O que ocorreu no Peru e na Argentina tem provocado uma forte indignação social. Têm-se iniciado investigações administrativas e judiciais para determinar responsabilidades das pessoas involucradas. Porém, enquanto tais feitos merecem nosso maior repúdio e um reclamo pela justiça, deveriam também provocar una reflexão profunda quanto ao fundo cultural e moral destes casos em nossas sociedades.
Em primeiro lugar, é preciso reconhecer que não estamos enfrentando episódios isolados e excecionais de corrupção. Mesmo que aconteçam num contexto muito especial de uma pandemia e sejam situações extremas de “roubo” contra a comunidade (tratando-se da vida e da morte das pessoas), não deixam de serem o reflexo de uma prática ou norma social que persiste em muitos âmbitos e níveis da sociedade. Este tratamento preferencial, de compadrio, ainda implicando violação da lei e impunidade, é conduta normal e aceitável para muitos. Acaso não é comum o uso de influências, privilégios e arranjos para conseguir um emprego ou uma promoção, um benefício, uma bolsa, uma evasão de multa ou de imposto, uma contratação de obra pública, uma decisão judicial e tantas outras situações nas quais o interesse particular é priorizado sobre o interesse da comunidade, ainda com violação da lei?

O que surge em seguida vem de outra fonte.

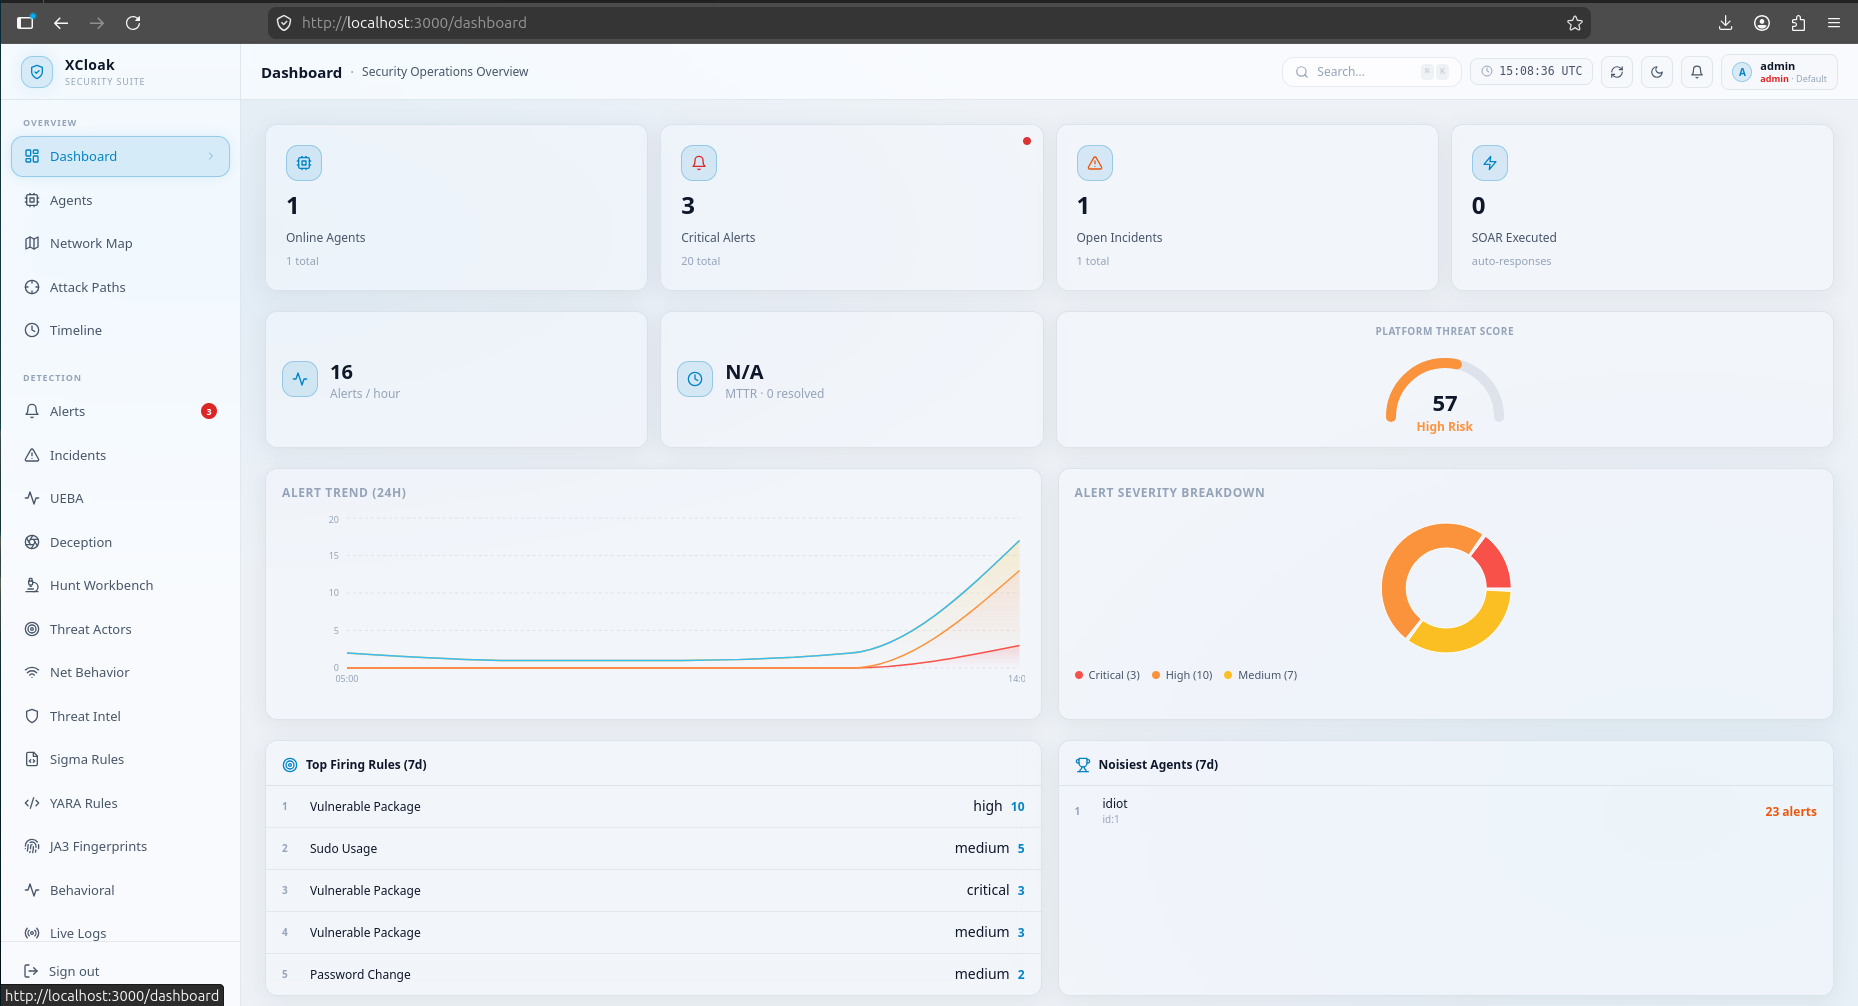Click the browser downloads icon

(x=1726, y=23)
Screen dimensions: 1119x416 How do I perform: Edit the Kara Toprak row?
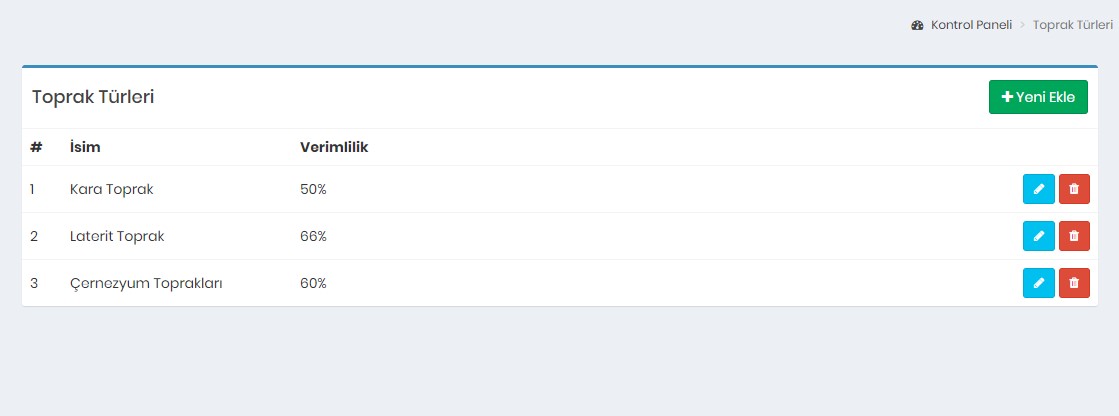click(1038, 189)
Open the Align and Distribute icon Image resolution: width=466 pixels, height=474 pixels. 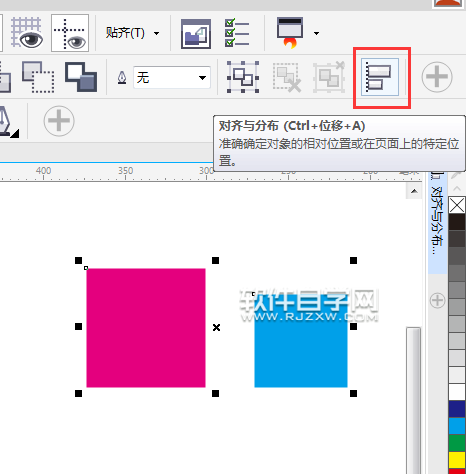pyautogui.click(x=380, y=77)
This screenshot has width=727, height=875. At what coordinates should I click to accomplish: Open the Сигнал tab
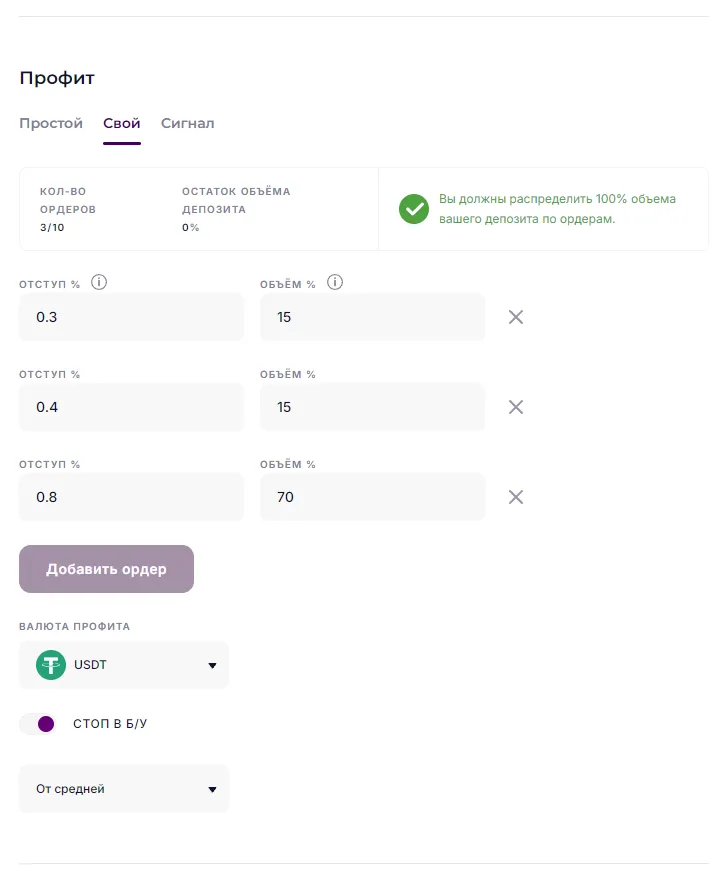pyautogui.click(x=188, y=124)
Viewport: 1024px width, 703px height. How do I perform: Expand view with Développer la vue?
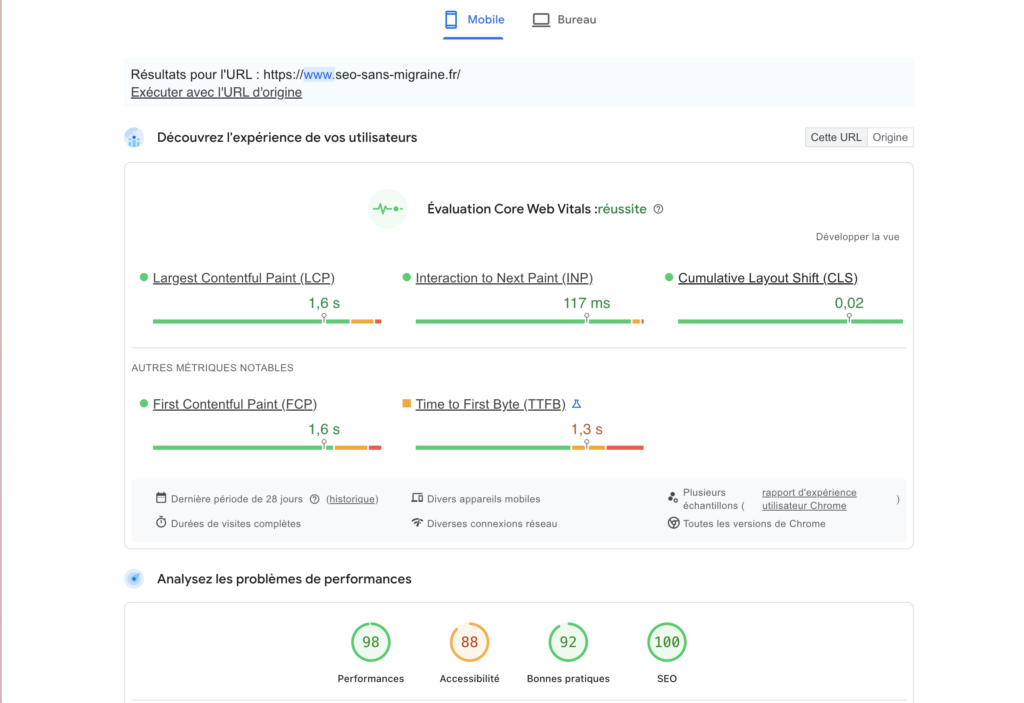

Este favoritismo (ou particularismo, como é denominado por alguns acadêmicos) está muito arraigado nas sociedades latino-americanas. Com referência a este fenômeno no México, o sociólogo Genaro Zalpa o caracteriza como um verdadeiro sistema sustentado por variáveis culturais de lealdade, confiança e amizade, no qual muitas pessoas e funcionários não vêem nada que seja imoral ou corrupto. Não surpreende então que tenha líderes políticos e outros atores sociais que não o concebam como uma gravíssima violação da ética cidadã.
Este tratamento preferencial –“favores”, “arranjos” e “conexões”– permeia em todas as esferas públicas e sociais e não pareceria ser um fenômeno novo nem que afete somente um setor da população. Como sociedade e cidadãos devemos nos perguntar em que medida somos partícipes e/ou tolerantes deste compadrio ou favoritismo em nossas relações sociais. Buscamos ou aceitamos situações deste tipo, ainda quando implicam uma violação da lei?
Em segundo lugar, devemos tomar maior consciência da injustiça e os custos enormes que têm para a sociedade estas práticas de tratamento preferencial. Uma comunidade que promove, facilita e tolera esta cultura do compadrio e favoritismo não faz mais do que se empobrecer e retardar seu desenvolvimento. Ao mesmo tempo, corroem a confiança interpessoal e as instituições, elemento chave e essencial para o melhoramento e o bem-estar das sociedades. Não é casualidade que os países latino-americanos registrem alguns dos níveis mais baixos de confiança generalizada no mundo.
Finalmente, reconhecendo esta realidade social e seus custos, dá para perguntar-se como sair deste dilema social, deste círculo vicioso. O certo é que não vamos lográ-lo com só promulgarmos novas leis, ou criarmos novas instituições ou mecanismos de controle. Também não é suficiente a renúncia de um ministro e alguns de seus colaboradores. Mais que nada, precisamos internalizar uma ética de anticorrupção que chega a toda a cidadania. São precisos líderes que exibam e promovam valores de imparcialidade e honestidade pública y uma ética cidadã que privilegie a formação de jovens nas escolas e comunidades religiosas. E, por último, devemos assumir a responsabilidade individual e coletivamente de mudarmos uma cultura de privilégio e arranjo em busca de uma de equidade e mérito.
É uma questão de justiça, solidariedade social e amor ao próximo.